Vos Savant seems a peculiar example. If she honestly holds the world record for IQ, as that uppity Parade magazine claims every week, it’s only natural to wonder why she didn’t do this first.
I think I’ve found the answer. Because in this case, it requires real intelligence to not calculate pi to trillions of digits but to realize that doing so is fruitless and not even original work, since the calculations were done by a computer. In this case, it’s smarter to do nothing at all, because at least then someone might use that supercomputer for something more useful, which would mean absolutely anything else.
Of course, I do have to plead a lack of understanding. Perhaps there is something that knowing the value of pi to trillions of digits can do. Perhaps once I have it, my coffee cups will be rounder, or somehow I’ll be able to calculate how round someone I see on the street may be.

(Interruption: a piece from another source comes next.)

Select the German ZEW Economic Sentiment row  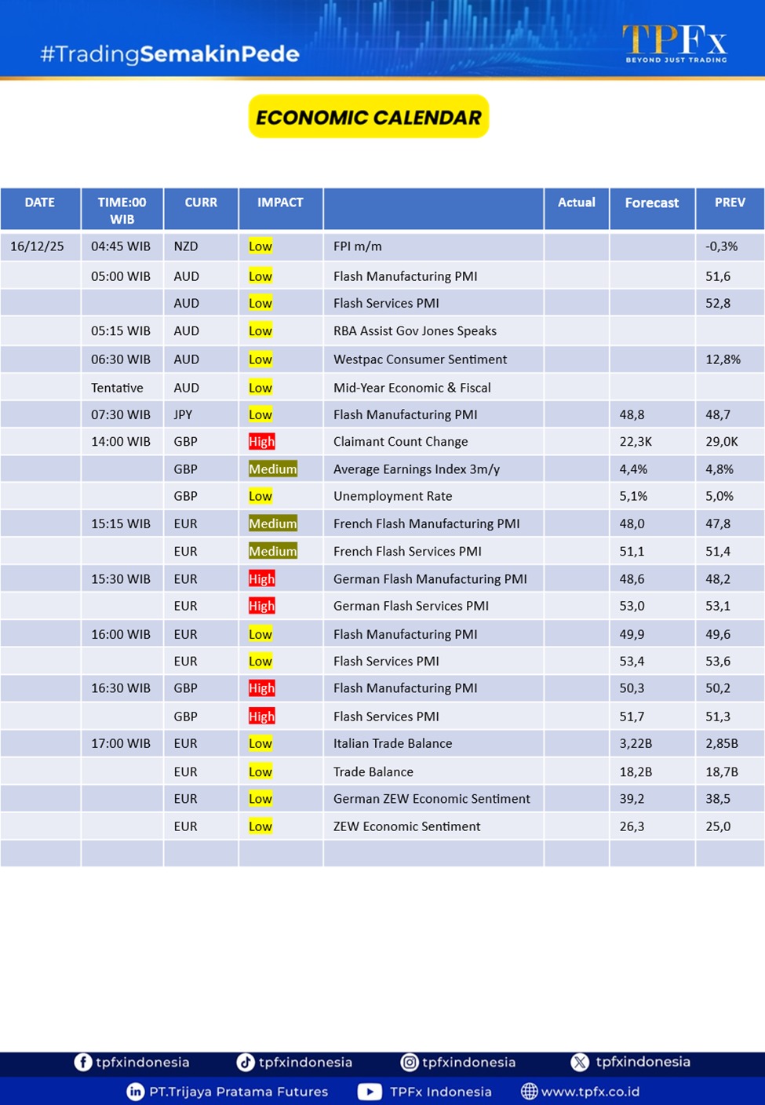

More than anything, I think this stands as proof that the Marshall Plan went too far. After boosting Japan’s economy following World War II, we not only created a difficulty for our own proud manufacturing industry by building its strongest competition, but also have helped them reach a level of prosperity where this dawns on someone as being a meaningful and useful project. Have the people of Japan genuinely reached a point where this is a better expense than everything else? Have we reached a point where this is a better expense than anything else?
I’d say no. Alternatively, here are some ideas I think need to be revived.
Alchemy may seem like dead pseudo-science to you, but to the less bold, it’s a study that’s been neglected like so many worthy pursuits: phrenology, exorcism, astrology and holistic chiropractic medicine. Like disco or Prohibition, it’s definitely due for a comeback in 2003.
According to a recent telephone survey conducted by Northern Illinois University, 21 percent of respondents believe the sun revolves around the Earth. This was definitely something that people used to be adamant about, but thanks to heathens like Galileo, we’ve abandoned our perfectly acceptable theory for this “science” crap. Since there’s still such a movement for geocentrism four centuries after Galileo, there’s got to be something about it that’s right. Hell, if you could also discover a flat-earth with bizarre sea monsters at the edges of the plane, that’d be even better. I will personally guarantee at least 13 cents in research grants to the first, and thus most worthy, proposal I receive.
Then there’s the truly rigorous project — a computer that will appear to be calculating digits of pi for wacky Japanese scientists, but will actually just be spewing out random things after the 3 to 10 places everyone knows. I think it’d be worth it when they discover that the 2.8 trillionth digit is love.
Now these projects might seem ridiculous to you, but should they be successful, there’s no doubt whatsoever that they’re more valuable than the precious 1.2411 trillionth decimal place in pi.
For now, I’m just hoping I can convince my computer to sit around all day eating pork rinds and drinking beer. It may seem like a waste to you, but trust me, there’s a record in it. After all, there’s a reason why the Book of Records is published by a brewery.
Tim Kearns
is a senior in political science from Bellevue, Neb.